04.12.2025

Prigionieri del patto col fisco

  • Italia Oggi

In caso di erronea adesione al concordato preventivo biennale lo scorso 30 settembre non vi è possibilità (ora) di revocare l’opzione e si resta di fatto prigionieri del patto col fisco per l’intero biennio.

Unica possibilità di annullare il patto, attualmente non vagliata da norme, dall’amministrazione finanziaria e tantomeno dalla “giurisprudenza” resta l’istanza all’agenzia delle entrate in cui si chiede la revoca dall’accordo rilevando l’effettiva opzione per errore, accadimento però non semplice da dimostrare.

Questa è una delle conseguenze applicative generate dalla struttura normativa del concordato preventivo biennale (Cpb), strumento disciplinato ed introdotto dal dlgs 13/2024, che fissa all’articolo 9 il termine perentorio del 30 settembre per manifestare la volontà di adesione all’istituto non stabilendo alcun tipo di modalità di revoca una volta oltrepassata tale scadenza.

Prigionieri del patto col fisco. Va preliminarmente evidenziato che il citato articolo 9 al comma 3 stabilisce che il contribuente può aderire alla proposta di concordato entro il 30 settembre, ovvero entro l’ultimo giorno del nono mese successivo a quello di chiusura del periodo d’imposta per i soggetti con periodo d’imposta non coincidente con l’anno solare.

Per la prima volta, con le adesioni per il biennio 2025-2026, è stata formalizzata la possibilità di revocare l’opzione, esercitata sempre a patto che tale procedimento venga esplicitato nei termini stabiliti l’adesione.

Per le adesioni al precedente biennio (o all’annualità per i forfettari) come indicato nella risposta a interpello della Direzione Generale dell’agenzia delle entrate del Friuli n 908/62 di maggio 2025, la revoca al Cpb poteva unicamente essere esercitata tramite invio di una correttiva nei termini dell’adesione senza più esposta la volontà di aderire al patto nel modello.

Con la pubblicazione dei provvedimenti n.172928/2025 e 195422/2025 l’Agenzia delle Entrate ha previsto invece la possibilità di “annullare” l’opzione per il concordato preventivo biennale attraverso uno specifico meccanismo di revoca.

Nel provvedimento n. 195422/2025 citato infatti è stato stabilito che la revoca è effettuabile trasmettendo il modello Cpb in forma autonoma per via telematica congiuntamente al frontespizio dei modelli redditi nei termini dell’adesione.

Nel frontespizio dei modelli redditi deve essere indicato il codice 2 – “Revoca” nella casella “Comunicazione CPB” e devono essere compilati i campi “Codice ISA”, “Codice attività” e “Tipologia di reddito (1 = impresa; 2 = lavoro autonomo)” del modello Cpb 2025/2026.
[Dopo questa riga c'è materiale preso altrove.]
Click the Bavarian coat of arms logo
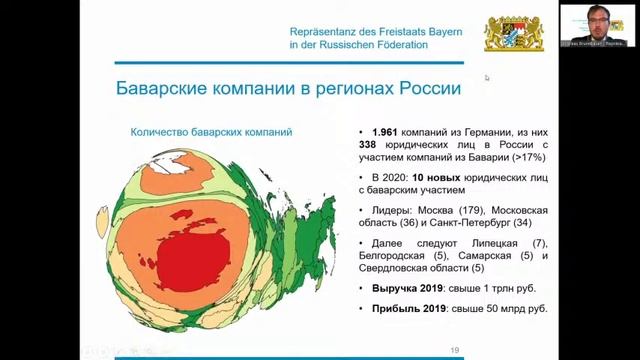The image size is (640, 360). (514, 33)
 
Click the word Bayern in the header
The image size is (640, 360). (439, 31)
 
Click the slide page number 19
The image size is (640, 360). (455, 350)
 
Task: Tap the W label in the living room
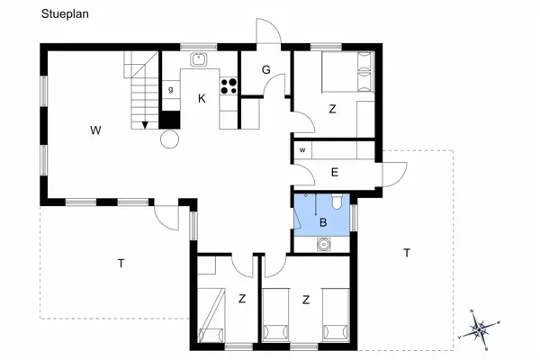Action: [94, 130]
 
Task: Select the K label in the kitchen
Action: [202, 99]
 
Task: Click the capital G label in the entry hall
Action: [266, 70]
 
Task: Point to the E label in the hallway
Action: [334, 173]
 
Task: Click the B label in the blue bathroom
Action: [322, 221]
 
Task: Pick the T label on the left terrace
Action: [121, 264]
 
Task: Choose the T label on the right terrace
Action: [407, 253]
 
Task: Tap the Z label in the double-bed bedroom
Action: [332, 109]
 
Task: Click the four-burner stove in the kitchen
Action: [229, 87]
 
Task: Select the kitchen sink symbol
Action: [199, 60]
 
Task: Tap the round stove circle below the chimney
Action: [169, 140]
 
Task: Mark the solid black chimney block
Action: [168, 120]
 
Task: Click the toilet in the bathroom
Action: [335, 202]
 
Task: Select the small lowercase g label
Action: [170, 89]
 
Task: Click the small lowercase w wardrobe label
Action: [302, 149]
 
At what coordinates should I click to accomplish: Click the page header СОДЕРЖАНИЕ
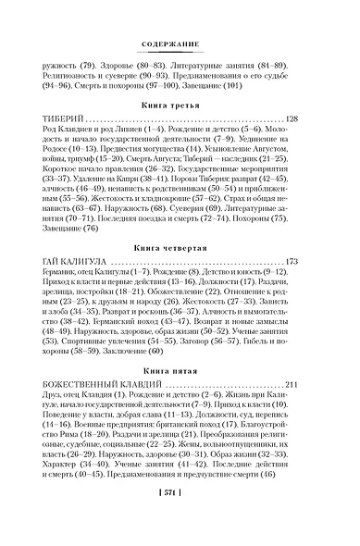[180, 46]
In ogni caso dunque la possibilità di annullamento del patto viene concessa solo se manifestata nei termini per l’adesione per cui, chi dovesse ora accorgersi di aver opzionato l’accordo involontariamente, ha pochissime possibilità di “fuoriuscita” dall’accordo.
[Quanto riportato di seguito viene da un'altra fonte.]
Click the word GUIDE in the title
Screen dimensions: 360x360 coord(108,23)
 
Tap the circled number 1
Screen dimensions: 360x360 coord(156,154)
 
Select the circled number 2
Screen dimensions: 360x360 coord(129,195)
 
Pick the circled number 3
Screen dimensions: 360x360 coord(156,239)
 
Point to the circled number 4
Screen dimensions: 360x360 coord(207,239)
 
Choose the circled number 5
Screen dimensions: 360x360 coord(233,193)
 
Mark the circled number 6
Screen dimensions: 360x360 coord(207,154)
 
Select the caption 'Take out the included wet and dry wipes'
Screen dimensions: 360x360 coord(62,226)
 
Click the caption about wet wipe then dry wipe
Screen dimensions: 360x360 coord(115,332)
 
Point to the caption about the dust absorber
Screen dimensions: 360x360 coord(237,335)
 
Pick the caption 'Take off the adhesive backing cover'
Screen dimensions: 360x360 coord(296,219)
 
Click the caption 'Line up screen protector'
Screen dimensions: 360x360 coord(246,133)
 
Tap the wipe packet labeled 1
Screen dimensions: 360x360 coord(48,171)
L’unica strada percorribile resta quella del dialogo con l’agenzia delle entrate, inviando in primis una specifica istanza, il prima possibile, evidenziando l’accadimento, rilevando l’erronea volontà di adesione e chiedendo quindi la revoca del Cpb.

Diventa complesso però dimostrare l’errore in fase di adesione, anche qualora non vi sia una convenienza economica nell’applicazione dello strumento, dato che l’adesione da accesso ad un regime premiale (quello Isa) e ad una copertura, sebbene parziale, dagli accertamenti, il cui “vantaggio” va ben oltre dai meri accadimenti economici e dal potenziale risparmio/aggravio fiscale.

Per rafforzare la propria posizione si ritiene possibile eventualmente accompagnare l’istanza all’agenzia delle entrate anche dall’invio di una dichiarazione integrativa (se possibile) in cui si trasmette un nuovo modello privo dell’opzione al patto col fisco.

In ogni caso la strada per la revoca post 30 settembre risulta in salita anche perché qualora venga avallata presterebbe il fianco a tentativi di fuga dal concordato per mancata convenienza economica.